Goal ->
Can you give the material again from the line containing "Collapse the 支付管理 sidebar section" through the end, swapping "paintbrush" for "brush" and leaving everything else unchanged?

[Entries on target coordinates]
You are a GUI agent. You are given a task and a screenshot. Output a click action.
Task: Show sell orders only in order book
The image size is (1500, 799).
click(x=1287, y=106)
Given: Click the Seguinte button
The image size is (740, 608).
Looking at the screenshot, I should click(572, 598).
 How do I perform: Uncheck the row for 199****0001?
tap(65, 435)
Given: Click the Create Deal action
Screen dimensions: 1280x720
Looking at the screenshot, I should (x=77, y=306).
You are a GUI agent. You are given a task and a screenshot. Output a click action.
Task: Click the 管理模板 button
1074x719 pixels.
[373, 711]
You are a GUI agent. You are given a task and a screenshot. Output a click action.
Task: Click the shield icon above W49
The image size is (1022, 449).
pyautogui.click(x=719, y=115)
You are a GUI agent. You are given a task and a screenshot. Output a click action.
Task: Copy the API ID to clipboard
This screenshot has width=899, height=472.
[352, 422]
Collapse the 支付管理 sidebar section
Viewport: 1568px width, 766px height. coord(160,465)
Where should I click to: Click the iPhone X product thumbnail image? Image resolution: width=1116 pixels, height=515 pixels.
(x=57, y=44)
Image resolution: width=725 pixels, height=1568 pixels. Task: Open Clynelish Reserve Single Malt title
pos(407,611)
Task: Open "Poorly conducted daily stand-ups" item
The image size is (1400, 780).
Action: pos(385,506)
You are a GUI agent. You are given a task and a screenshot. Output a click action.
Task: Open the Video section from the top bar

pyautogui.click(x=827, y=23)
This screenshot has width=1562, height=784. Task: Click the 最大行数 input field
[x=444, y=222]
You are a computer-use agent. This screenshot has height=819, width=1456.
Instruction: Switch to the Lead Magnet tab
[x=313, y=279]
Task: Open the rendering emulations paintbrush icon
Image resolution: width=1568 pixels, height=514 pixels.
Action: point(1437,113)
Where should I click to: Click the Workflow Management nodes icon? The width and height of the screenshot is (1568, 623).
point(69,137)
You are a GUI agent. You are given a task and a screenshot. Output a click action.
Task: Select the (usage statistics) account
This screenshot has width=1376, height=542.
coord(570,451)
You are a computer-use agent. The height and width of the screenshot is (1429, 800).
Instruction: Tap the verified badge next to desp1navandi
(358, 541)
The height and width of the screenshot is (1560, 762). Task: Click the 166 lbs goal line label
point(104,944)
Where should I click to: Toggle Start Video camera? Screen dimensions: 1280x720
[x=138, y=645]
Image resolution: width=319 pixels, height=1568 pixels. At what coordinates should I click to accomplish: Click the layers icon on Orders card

Written response ->
Collapse the 支付管理 sidebar section
Viewport: 1568px width, 766px height. coord(160,465)
Where should I click to: Click the iPhone X product thumbnail image? Image resolution: width=1116 pixels, height=515 pixels.
(x=57, y=44)
Image resolution: width=725 pixels, height=1568 pixels. Task: Open Clynelish Reserve Single Malt title
pos(407,611)
Task: Open "Poorly conducted daily stand-ups" item
The image size is (1400, 780).
Action: pos(385,506)
You are a GUI agent. You are given a task and a screenshot. Output a click action.
Task: Open the Video section from the top bar

pyautogui.click(x=827, y=23)
This screenshot has width=1562, height=784. Task: Click the 最大行数 input field
[x=444, y=222]
You are a computer-use agent. This screenshot has height=819, width=1456.
Instruction: Switch to the Lead Magnet tab
[x=313, y=279]
Task: Open the rendering emulations brush icon
Image resolution: width=1568 pixels, height=514 pixels.
Action: point(1437,113)
Where should I click to: Click the Workflow Management nodes icon? The width and height of the screenshot is (1568, 623).
point(69,137)
You are a GUI agent. You are given a task and a screenshot. Output a click action.
Task: Select the (usage statistics) account
This screenshot has width=1376, height=542.
coord(570,451)
You are a computer-use agent. The height and width of the screenshot is (1429, 800).
Instruction: Tap the verified badge next to desp1navandi
(358, 541)
The height and width of the screenshot is (1560, 762). Task: Click the 166 lbs goal line label
point(104,944)
Where should I click to: Toggle Start Video camera? Screen dimensions: 1280x720
[x=138, y=645]
Image resolution: width=319 pixels, height=1568 pixels. At what coordinates should I click to accomplish: Click the layers icon on Orders card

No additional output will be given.